研究基线时高水平的抑郁症状是否能预测感染人类免疫缺陷病毒(HIV)者的CD4淋巴细胞计数更快下降以及临床疾病进展。
前瞻性队列研究,每半年收集一次数据,随访长达66个月。
在旧金山获得性免疫缺陷综合征(AIDS)发病率高的地区,基于人群的单身男性概率样本。
截至1985年1月,所有330名有HIV感染血清学证据但未被诊断为AIDS的同性恋或双性恋男性。对1985年1月至1990年7月研究期间有三次或更多次CD4淋巴细胞计数记录的277名受试者(83.9%)进行了CD4淋巴细胞变化分析。
使用流行病学研究中心抑郁量表(CES-D)评估抑郁症状。所有受试者根据两个抑郁指标进行分类:(1)使用完整CES-D量表上16分或更高的切点判定为总体抑郁;(2)使用CES-D量表中测量情感抑郁的子量表上高于均值1个标准差以上的切点判定为情感抑郁。还使用了实验室和症状指标、抗逆转录病毒药物使用情况、人口统计学和行为指标。主要观察指标是CD4淋巴细胞计数的变化率。次要观察指标是无AIDS生存期和死亡率。
在基线时,65名受试者(19.7%)在总体量表上被判定为抑郁,53名(16.1%)在情感量表上被判定为抑郁。

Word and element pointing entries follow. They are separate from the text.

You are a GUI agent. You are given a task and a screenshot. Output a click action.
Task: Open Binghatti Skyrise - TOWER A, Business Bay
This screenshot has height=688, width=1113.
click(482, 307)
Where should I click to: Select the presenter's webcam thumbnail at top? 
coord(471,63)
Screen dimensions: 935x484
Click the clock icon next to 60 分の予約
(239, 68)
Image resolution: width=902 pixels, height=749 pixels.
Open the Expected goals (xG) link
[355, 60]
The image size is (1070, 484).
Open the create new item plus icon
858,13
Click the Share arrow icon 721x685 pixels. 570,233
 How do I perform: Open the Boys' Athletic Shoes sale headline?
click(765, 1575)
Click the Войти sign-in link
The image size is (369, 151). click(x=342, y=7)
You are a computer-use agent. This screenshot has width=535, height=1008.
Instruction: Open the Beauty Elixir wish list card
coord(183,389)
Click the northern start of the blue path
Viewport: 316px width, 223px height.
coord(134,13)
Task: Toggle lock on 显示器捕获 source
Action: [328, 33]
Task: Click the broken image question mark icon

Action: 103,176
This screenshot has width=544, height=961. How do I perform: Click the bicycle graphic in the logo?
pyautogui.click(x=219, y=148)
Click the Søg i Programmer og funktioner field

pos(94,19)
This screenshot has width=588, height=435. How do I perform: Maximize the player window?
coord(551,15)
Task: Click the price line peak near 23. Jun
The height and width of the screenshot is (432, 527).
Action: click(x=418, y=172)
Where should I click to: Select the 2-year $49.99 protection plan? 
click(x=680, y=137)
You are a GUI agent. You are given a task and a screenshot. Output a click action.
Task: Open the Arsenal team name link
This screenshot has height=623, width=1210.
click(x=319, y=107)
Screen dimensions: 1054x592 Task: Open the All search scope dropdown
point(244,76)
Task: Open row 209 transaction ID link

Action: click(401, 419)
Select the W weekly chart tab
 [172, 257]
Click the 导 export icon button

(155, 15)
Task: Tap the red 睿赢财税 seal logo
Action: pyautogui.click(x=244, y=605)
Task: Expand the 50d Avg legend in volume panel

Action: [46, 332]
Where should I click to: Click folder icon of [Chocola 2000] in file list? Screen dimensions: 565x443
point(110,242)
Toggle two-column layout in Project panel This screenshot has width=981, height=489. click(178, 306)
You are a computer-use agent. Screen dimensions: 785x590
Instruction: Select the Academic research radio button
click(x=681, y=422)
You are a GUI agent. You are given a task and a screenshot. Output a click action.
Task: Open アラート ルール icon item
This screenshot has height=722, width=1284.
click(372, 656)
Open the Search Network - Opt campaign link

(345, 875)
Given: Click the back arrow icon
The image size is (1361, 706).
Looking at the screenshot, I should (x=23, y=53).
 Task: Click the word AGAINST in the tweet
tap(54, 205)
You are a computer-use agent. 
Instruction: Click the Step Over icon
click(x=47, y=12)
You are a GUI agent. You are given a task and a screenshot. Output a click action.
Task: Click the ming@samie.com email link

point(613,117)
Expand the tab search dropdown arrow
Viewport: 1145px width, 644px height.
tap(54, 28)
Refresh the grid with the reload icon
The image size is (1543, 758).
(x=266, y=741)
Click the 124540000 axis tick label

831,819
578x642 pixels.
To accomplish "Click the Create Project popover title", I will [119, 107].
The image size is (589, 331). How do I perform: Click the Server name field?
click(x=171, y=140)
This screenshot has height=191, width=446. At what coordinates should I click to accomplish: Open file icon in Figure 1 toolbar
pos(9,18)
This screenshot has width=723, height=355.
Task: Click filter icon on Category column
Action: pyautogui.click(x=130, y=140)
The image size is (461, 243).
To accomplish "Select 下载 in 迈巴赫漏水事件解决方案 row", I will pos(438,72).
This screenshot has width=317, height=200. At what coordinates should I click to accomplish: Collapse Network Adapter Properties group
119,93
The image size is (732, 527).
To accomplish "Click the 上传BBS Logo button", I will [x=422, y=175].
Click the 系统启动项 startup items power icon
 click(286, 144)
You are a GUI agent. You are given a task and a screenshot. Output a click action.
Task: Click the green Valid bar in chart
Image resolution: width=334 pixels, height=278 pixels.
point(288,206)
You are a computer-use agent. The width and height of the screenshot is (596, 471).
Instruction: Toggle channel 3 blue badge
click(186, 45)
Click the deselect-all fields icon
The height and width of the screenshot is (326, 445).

总体抑郁受试者的未调整CD4变化平均率比总体非抑郁受试者高38%(-0.0812 vs -0.0588×10⁹/L [-81.2 vs -58.8/μL每年;P = 0.07]),情感抑郁受试者的未调整CD4变化平均率比情感非抑郁受试者高34%(-0.0804 vs -0.0598×每年10⁹/L;P = 0.06)。在控制抗逆转录病毒药物使用、症状和其他预测因素的分层多变量分析中,基线总体抑郁与CD4计数每年额外下降-0.0285×10⁹/L相关(95%置信区间,-0.0496至-0.0073),基线情感抑郁与CD4计数每年额外下降-0.0236×10⁹/L相关(95%置信区间,-0.0464至-0.0008)。总体抑郁和情感抑郁均与更早的AIDS诊断或更早的死亡率无显著关联。
总体抑郁和情感抑郁预示着CD4淋巴细胞计数下降更快;这种关联并非归因于基线生理差异。虽然这种关联的机制尚不清楚,本研究也无法直接解决,但数据表明,它既不能简单地解释为对躯体症状的感知反映,也不能解释为娱乐性药物和酒精使用差异的结果。需要进一步研究以确定治疗抑郁是否能改变HIV感染的病程。